Angie glanced at her husband before staring at Miss Snyder once again. That woman had the gall to show up here after her rude comments. How was a mother to teach her daughter in such a classroom environment with such a teacher.

When Miss Snyder noticed Angie's penetrating gaze, she nodded toward the couple. Not that she wanted to. They were the epitome of all she desired--loving, healthy, rich--and seeing them sent twists of jealousy through her. If only she could swallow the biting words that jumped to her mind, but if she approached their table, something vicious might slip out. Then the whole community would know what she already knew about herself. She couldn't risk that and would need to stay clear of their table.

---
OK, I don't know if that example does anything or not. (Actually I'm getting kind of interested in these characters--hahah.) The point I wanted to make was that this shift from person to person to person keeps readers wondering what really is the case. We have such disparate views and if that went on for long, readers would quickly lose interest because trying to tell which character was seeing things most accurately would be hard and not having one character to cheer for would leave readers unsympathetic to any.

Becky

Unknown said...

I liked all your words, Brandilyn. I think they are more uncommon than unusual because I'm sure I've run across them in print fairly recently.

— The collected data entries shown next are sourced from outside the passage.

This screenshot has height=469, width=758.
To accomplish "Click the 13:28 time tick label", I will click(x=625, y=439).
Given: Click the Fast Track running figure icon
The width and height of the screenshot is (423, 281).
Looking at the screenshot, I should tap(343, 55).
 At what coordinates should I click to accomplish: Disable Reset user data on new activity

Tale of Two Cities is one of my favorite books, and while the third person omniscient is out of style now, Dickens still uses it to great emotional effect. It is one of the most moving books I've ever read, but I think it's because that emotion builds through out the book, rather than being felt immediately in each scene like it would be if we were in third person close.

Still, it makes me wonder. How would the book be different if it were written in a more modern style, like third person close or removed? Would Dickens still be able to accomplish what he did or would the work suffer?

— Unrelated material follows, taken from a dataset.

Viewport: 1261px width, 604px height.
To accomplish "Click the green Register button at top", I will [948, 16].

Something to think about anyhow.

Bonnie S. Calhoun said...

I understood the omniscient POV in the piece, but I don't think I could do that format justice.

I need to be closer to my characters, and for the time being, decidedly less complicated.

I'll stick with third person close until I've got a ton more writing under my belt, or pen, or whatever phrase a writer would use in this instance.

Anonymous said...

personally i think flexuous is kinda obvious. but, hey, just me...
Ley

Lynette Sowell said...

Thanks for sharing this. Personally I feel it is beautiful, tactile use of language which gives an entirely different experience than a modern POV purist's work might read. Is there room for this in our 'modern' work? I believe so. I think sometimes we take the idea of being so 'touchy-feely' with our characters too far. We think that unless we're inhaling along with the character it's not good writing. And that's not true.

Anonymous said...

I think there's a balance to be achieved. Everything I've read or been told in the past two years denigrates omniscient POV, champions action over narration, and suggests 'unusual' words be deleted.

And yet? Many of the prize-winning books I've read this last year or two, ABA and CBA, are heavy on narration, omniscient POV, and quirky words.

Friends, family and students tell me they love these books. Maybe a majority of people prefer one style of writing over another, but I'm intrigued by the notion that there's room for some books to differ from the multitude.